Friday, December 18, 2020

GUEST POST The Brexit hustle

A hustle, a medieval conflict... Stuart Whomsley offers new ways of understanding the powers behind Brexit.

Brexit was always a hustle: it was always about a powerful rich elite in the UK wanting to take back control from the community of European countries in order to better exploit the ordinary person.  And in order to do so they conned many ordinary people to vote for it.

You could think of it in medieval terms. The leaders are a subgroup of the rich and powerful who wanted to claim the throne with the support of foreign powers. The foot soldiers are varied but they have an army that contains a lot of the lower educated disenfranchised ordinary folk who feel a new king will treat them better.
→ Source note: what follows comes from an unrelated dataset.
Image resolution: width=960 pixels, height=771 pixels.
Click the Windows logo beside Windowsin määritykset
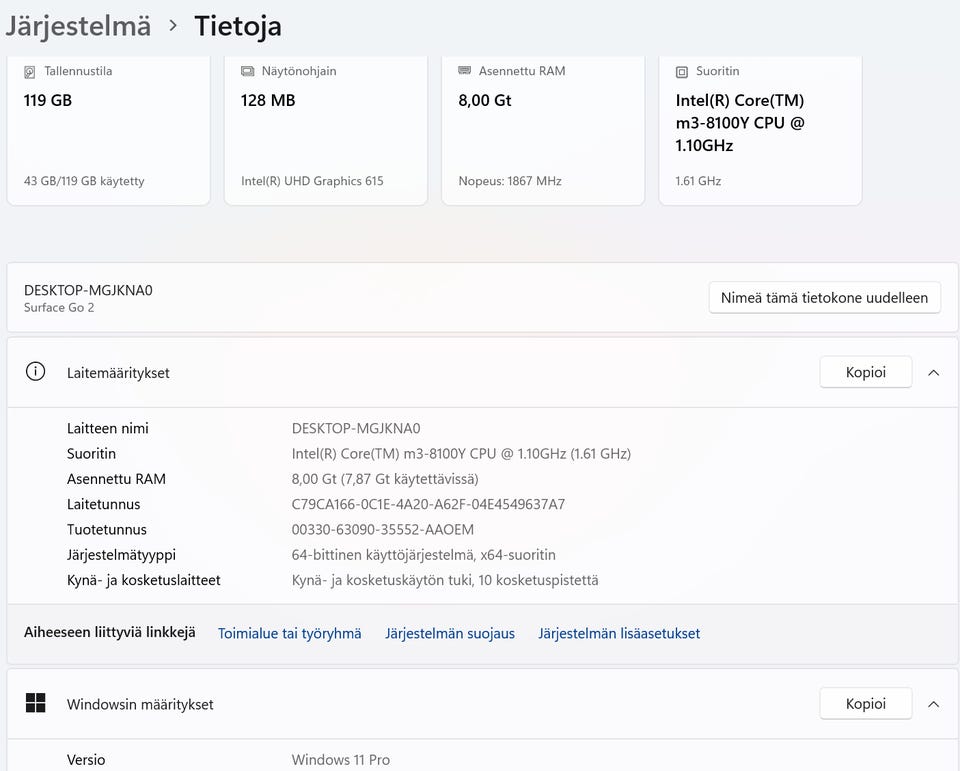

Hence the fuss over fish and fishing rights which is only about 0.1 per cent of the economy and employing only 24,000 people. Fishing is symbolic of us being an island nation, of the Royal Navy and fishermen ruling the waves. This whole thing has been about ruthless chaos capitalists manipulating a section of the population at a deep emotional, identity and attachment level to get what they wanted.

We were nestled into a lovely position on the chessboard of the world, better than we deserved after the dark side of the Empire. This special place was the linchpin between Europe and The USA, able to influence both; sixth biggest economy in the world, a major player, not anymore.

Germany carried the guilt of being on the bad side in the war, French the shame for falling so easily. Britain held its head high. Not any more. Now we are the fools, sold out by treasonous disaster capitalists like Rees-Mogg and the narcissist Johnson for their personal gain.

And will people wake up or react to this? Unlikely, we seem to be a passive lethargic nation who sit on our sofa and accept anything. Not the same people who protested and put fear into Thatcher and her government, but a nation of child-like emotional pygmies glued to our devices playing computer games and watching Ant and Dec.